FTL needs to take some time, it can't be instant, since you still have a "limit" of some kind. You just go faster than light.
it just goes outside of the warp/wormhole theories. but exactly similar.
#16
Posté 22 septembre 2010 - 04:39
except that with warp drives or wormholes, mass is actually increased to reach desired effect.
also, this does not cover time distortion in a mass-free environment. mass regulates time, therefore the more of it you have, the slower time progresses. thus, if your mass is reduced to near-zero on any scale, time relative to your surroundings is infinitely slowed - relative to you is infinitely increased. to an outside observer it would appear as instantaneous travel - to you it could take eons.
when ever dealing with the "event horizon" sh8t gets inverse.
Modifié par xbeton0L, 22 septembre 2010 - 04:45 .
#17
Posté 22 septembre 2010 - 04:39
#18
Posté 22 septembre 2010 - 04:56
and quoting FTL = you don't just "go" it.Pileyourbodies wrote...
Theres a great description of FTL in the ME codex, FTL is really really fast, like 200X the speed of light according to the Codex entry. However the Mass effect universe is one of the few SciFi universes that understands how big space and even going 200 light years in a day is not much.

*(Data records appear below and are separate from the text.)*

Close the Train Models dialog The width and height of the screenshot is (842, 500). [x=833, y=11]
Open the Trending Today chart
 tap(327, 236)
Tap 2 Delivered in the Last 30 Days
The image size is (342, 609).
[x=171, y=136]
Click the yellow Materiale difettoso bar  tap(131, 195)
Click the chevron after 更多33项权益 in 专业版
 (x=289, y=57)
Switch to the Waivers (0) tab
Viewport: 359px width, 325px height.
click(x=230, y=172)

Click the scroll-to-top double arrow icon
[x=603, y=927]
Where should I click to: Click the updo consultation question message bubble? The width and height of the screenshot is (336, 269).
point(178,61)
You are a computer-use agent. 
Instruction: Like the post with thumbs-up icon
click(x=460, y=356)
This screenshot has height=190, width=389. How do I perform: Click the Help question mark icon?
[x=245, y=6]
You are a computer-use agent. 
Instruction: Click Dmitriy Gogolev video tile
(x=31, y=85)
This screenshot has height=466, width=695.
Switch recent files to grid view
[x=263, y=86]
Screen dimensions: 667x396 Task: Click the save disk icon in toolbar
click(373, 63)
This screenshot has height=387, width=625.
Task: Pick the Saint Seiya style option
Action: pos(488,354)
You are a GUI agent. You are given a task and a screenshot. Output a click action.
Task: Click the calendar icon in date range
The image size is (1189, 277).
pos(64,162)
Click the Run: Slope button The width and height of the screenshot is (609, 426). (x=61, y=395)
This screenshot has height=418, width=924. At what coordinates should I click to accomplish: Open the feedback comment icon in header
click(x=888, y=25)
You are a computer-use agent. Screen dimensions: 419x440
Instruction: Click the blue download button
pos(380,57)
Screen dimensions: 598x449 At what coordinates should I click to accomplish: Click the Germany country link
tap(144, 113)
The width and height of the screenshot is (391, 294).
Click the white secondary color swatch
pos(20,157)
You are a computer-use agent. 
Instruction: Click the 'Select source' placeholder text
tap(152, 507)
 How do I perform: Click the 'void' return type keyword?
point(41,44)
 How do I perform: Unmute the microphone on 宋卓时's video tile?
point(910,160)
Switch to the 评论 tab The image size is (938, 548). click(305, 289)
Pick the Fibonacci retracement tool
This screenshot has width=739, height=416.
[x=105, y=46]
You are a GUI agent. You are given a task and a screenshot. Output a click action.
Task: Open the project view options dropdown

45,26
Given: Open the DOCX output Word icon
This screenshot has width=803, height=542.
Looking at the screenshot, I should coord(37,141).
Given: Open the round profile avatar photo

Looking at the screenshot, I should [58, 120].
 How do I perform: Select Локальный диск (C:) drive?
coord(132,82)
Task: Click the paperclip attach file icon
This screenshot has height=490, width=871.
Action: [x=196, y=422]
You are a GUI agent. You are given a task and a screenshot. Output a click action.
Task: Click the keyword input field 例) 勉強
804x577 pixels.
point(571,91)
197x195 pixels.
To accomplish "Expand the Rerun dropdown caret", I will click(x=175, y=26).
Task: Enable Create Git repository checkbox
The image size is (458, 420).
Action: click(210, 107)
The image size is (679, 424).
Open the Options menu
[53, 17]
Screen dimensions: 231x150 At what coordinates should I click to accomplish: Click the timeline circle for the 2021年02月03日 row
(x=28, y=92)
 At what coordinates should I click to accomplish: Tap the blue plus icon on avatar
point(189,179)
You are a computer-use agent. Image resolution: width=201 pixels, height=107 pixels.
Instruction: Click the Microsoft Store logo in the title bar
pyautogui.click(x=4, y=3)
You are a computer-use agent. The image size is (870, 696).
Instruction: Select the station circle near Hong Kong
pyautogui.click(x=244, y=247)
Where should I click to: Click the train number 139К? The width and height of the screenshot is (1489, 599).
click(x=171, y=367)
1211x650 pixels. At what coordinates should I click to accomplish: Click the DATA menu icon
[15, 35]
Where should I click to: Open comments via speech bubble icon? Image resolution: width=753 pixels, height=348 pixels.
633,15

c is like the second hand of the great great grandfather clock of the universe. light, as far as we know, is near-massless. relative to anything going as fast as it would encounter a time stall - meaning, velocity/mass has become so great time no longer flows normally for the particle and inversely for the universe relative-to that particle. a minute scale of the event horizon of a singularity, where time slows to a complete stop.
anything beyond it would constitute time traveling backwards or the cease of time progression. it's like the walls of our universe, only backwards.
Not sure what to make of this. And I'm not sure what to make of time. time dilation. google time.
#19
Posté 22 septembre 2010 - 05:26
#20
Posté 22 septembre 2010 - 05:32
Modifié par FuturePasTimeCE, 22 septembre 2010 - 05:33 .
#21
Posté 22 septembre 2010 - 12:00
A Mass Relay is more like a super version of Battlestar Galactica´s jump drive. The ships in ME jumps instantly from one point in space to another, several hundred to thousands lightyear apart. As a passenger you dont even feel the jump.
#22
Posté 22 septembre 2010 - 01:02
#23
Posté 22 septembre 2010 - 03:59
#24
Posté 22 septembre 2010 - 04:14
Bebbe777 wrote...
I would put it like this. FTL in Mass Effect is like a slow version of Warp Speed from Star Trek, maybe Warp 2 or something. Perfect for traveling between stars in a cluster but between clusters it is not practical.
If this is any indication, than FTL in mass effect is actually faster than warp drive. Note that theoretically it would take TNG Enterprise 25 hours at warp 9 to reach Alpha Centauri. A mass effect vessel can cover 3 times the distance in roughly the same amount of time. What mass effect does is add a sense of scale to the galaxy, reminding us that space is really really big.
#25
Posté 22 septembre 2010 - 04:24
silhouette80 wrote...
Bebbe777 wrote...
I would put it like this. FTL in Mass Effect is like a slow version of Warp Speed from Star Trek, maybe Warp 2 or something. Perfect for traveling between stars in a cluster but between clusters it is not practical.
If this is any indication, than FTL in mass effect is actually faster than warp drive. Note that theoretically it would take TNG Enterprise 25 hours at warp 9 to reach Alpha Centauri. A mass effect vessel can cover 3 times the distance in roughly the same amount of time. What mass effect does is add a sense of scale to the galaxy, reminding us that space is really really big.
Hmm yes. Warp 9 sounds better relative to its speed. In Revelation I think it is mentioned that it could take anything from hours to days to reach another system within a cluster.